In case you missed it, the world has found itself in the throes of an existential crisis over the news that Hello Kitty, one of the most beloved animated felines of our time, is not, in fact, a cat. According to her creators, Hello Kitty is actually a little girl living with her family in London, as she has been for the entirety of her 40-year existence.
If you were misled into assuming Hello Kitty’s cat status by way of her cat ears, whiskers, and name (which is not, perhaps more helpfully, Hello Feline-like Humanoid), you aren’t alone. The head-scratching revelation comes courtesy of a 40th -Anniversary Hello Kitty retrospective at the Japanese American National Museum in Lost Angeles. The show’s curator, anthropologist Christine R. Yano, has studied the Hello Kitty phenomenon for years and in 2013 published a book on the subject called "Pink Globalization: Hello Kitty's Trek Across the Pacific." And even she was mistaken.
“That's one correction [Hello Kitty merchandising company] Sanrio made for my script for the show,” Ms. Yano told the Los Angeles Times. “Hello Kitty is not a cat. She's a cartoon character. She is a little girl. She is a friend. But she is not a cat. She's never depicted on all fours. She walks and sits like a two-legged creature. She does have a pet cat of her own, however, and it's called Charmmy Kitty."
The Internet has reacted with shock, bemusement, and a lot of bad wordplay – (“Hello Kitty not a cat leaves some feline glum,” lamented the Washington Post), and the species designations of a slew of beloved cartoon characters were called into question – can Donald Duck be a duck if he can drive an RV? Bugs Bunny eats carrots and lives in a dirt hole, but he talks and apparently owns clothing and furniture, so…?

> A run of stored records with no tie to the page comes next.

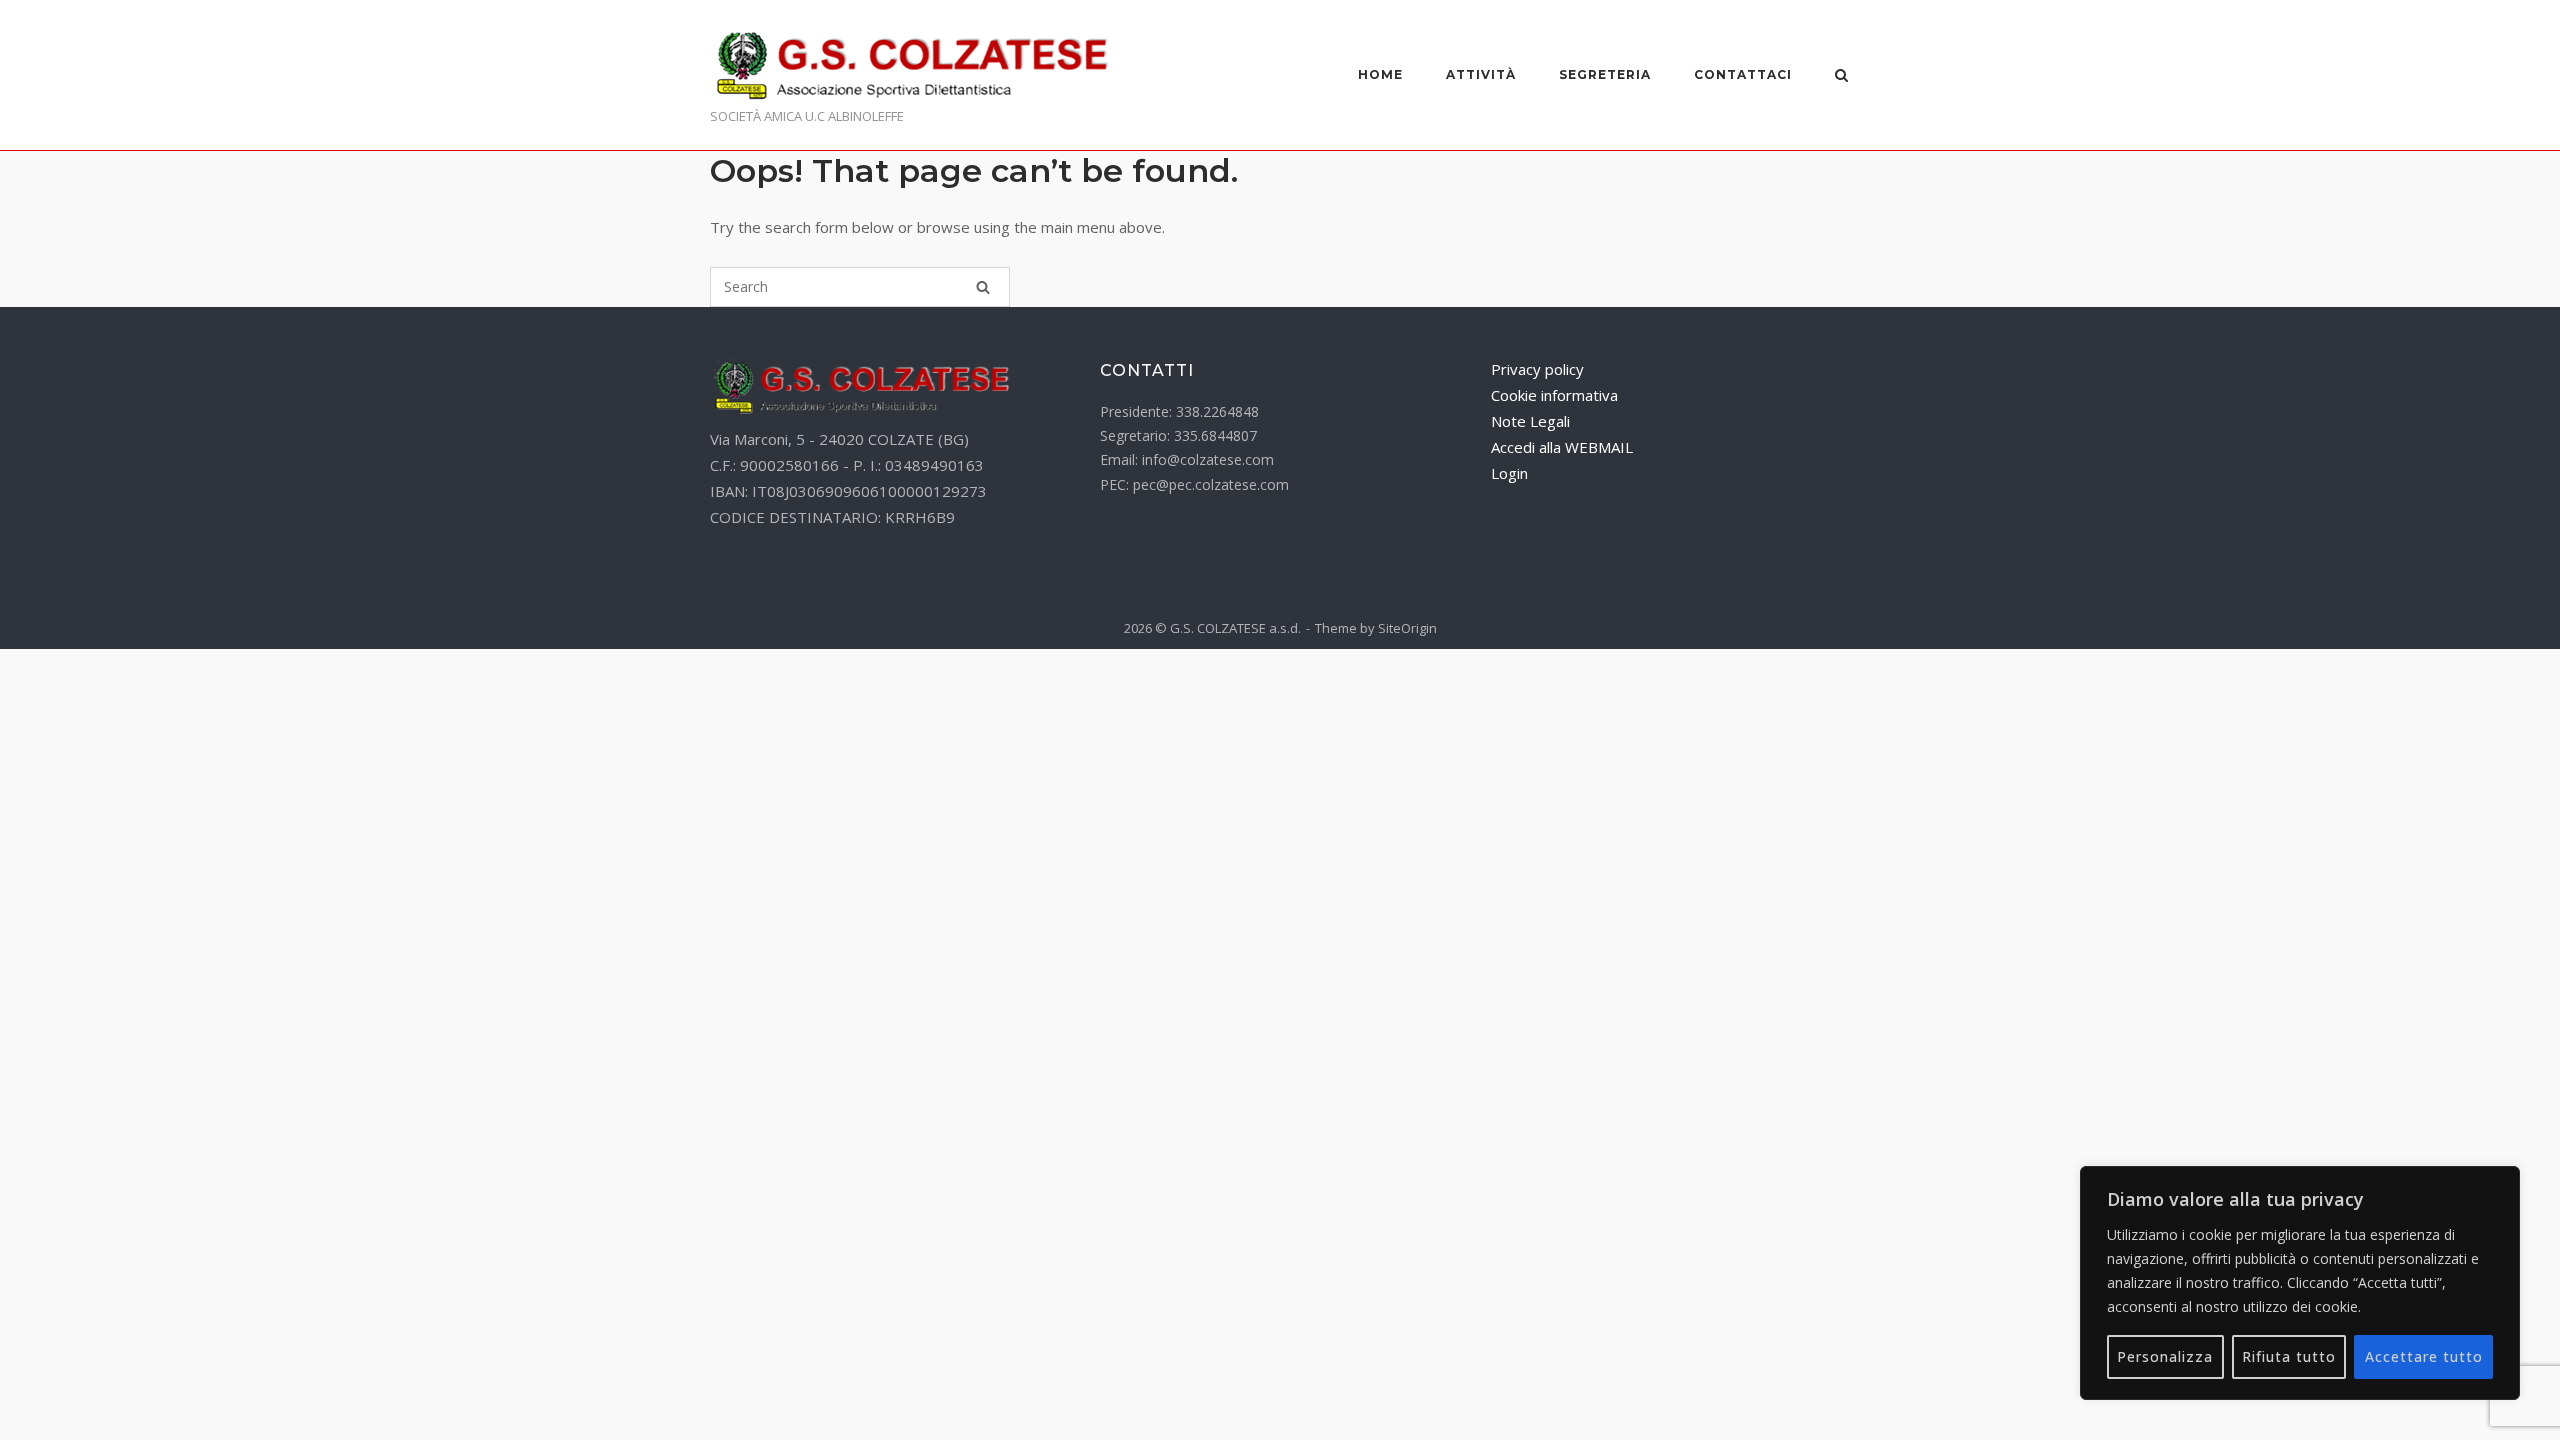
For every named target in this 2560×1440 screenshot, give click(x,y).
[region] (2300, 1283)
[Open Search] (1841, 77)
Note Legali (1530, 421)
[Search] (983, 287)
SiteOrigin (1407, 628)
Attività (1481, 74)
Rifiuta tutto (2289, 1356)
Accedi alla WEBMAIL (1562, 447)
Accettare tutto (2424, 1356)
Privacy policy (1537, 369)
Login (1509, 473)
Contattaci (1743, 74)
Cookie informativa (1554, 395)
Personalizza (2165, 1356)
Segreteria (1605, 74)
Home (1380, 74)
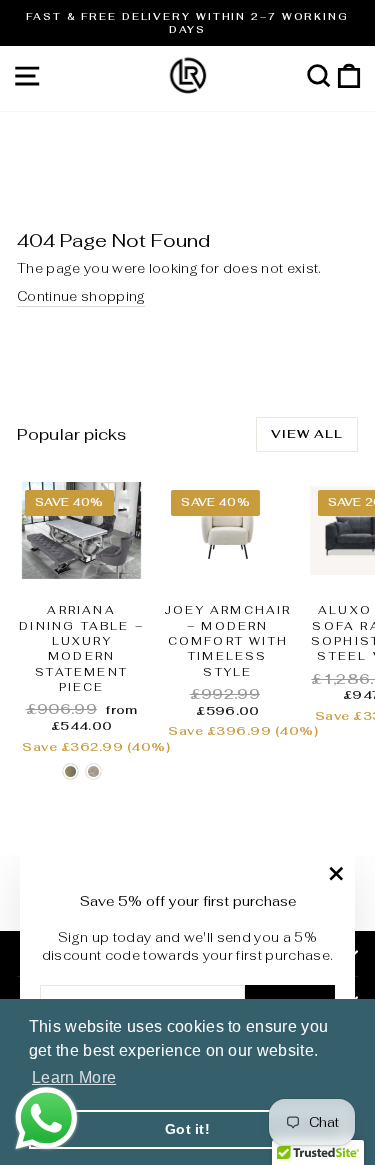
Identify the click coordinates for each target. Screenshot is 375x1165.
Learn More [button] (74, 1077)
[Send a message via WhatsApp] (46, 1118)
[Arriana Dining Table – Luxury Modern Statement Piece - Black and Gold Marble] (70, 771)
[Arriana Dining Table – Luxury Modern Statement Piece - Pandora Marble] (93, 771)
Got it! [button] (187, 1129)
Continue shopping (81, 296)
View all (307, 434)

However, read a little more closely, Sanrio’s insistence that Hello Kitty is not a cat doesn’t mean that she is, in fact, something else. The company’s corrections to Yano’s exhibit notes did not insist explicitly that she is a human child, and both the professor and Hello Kitty’s designers have emphasized her inscrutability as a key part of her global appeal. Hello Kitty doesn’t have a mouth, for example, so that people can "project their feelings onto the character" or “be happy or sad together with Hello Kitty,” head Hello Kitty designer Yuko Yamaguchi told Time in 2009.
"Hello Kitty works and is successful partly because of the blankness of her design," Yano told the LA Times "People see the possibility of a range of expressions. You can give her a guitar, you can put her on stage, you can portray her as is. That blankness gives her an appeal to so many types of people."
That mass appeal has led to four decades of all-but-uninterrupted global popularity and profits to the tune of an estimated $7 billion in 2014. Since first appearing on a vinyl coin purse in 1974, she’s been the (expressionless) face of countless products, including toys, fashion accessories, several animated TV shows, and video games. Bank of America has sold Hello Kitty-themed checking accounts, and the Taiwanese jetliner EVA air has a fleet of Hello Kitty-themed jets. In 2010, there was even a short-lived line of high-end Hello Kitty wines.
Of course, Hello Kitty has a carefully fleshed out backstory, complete with a family, pets, and many similarly expressionless, vaguely animal-like friends. But the information given, including her Zodiac sign and list of hobbies, are meant to expand the breadth of her appeal without making it too specialized (there aren’t a lot of people in the world who don’t enjoy “traveling,” “listening to music,” and “really delicious cookies”).
So it may just be that pegging her as a singular species is too specific. So go ahead and follow Sanrio’s advice and make Hello Kitty whatever you want her to be – she defies categorization.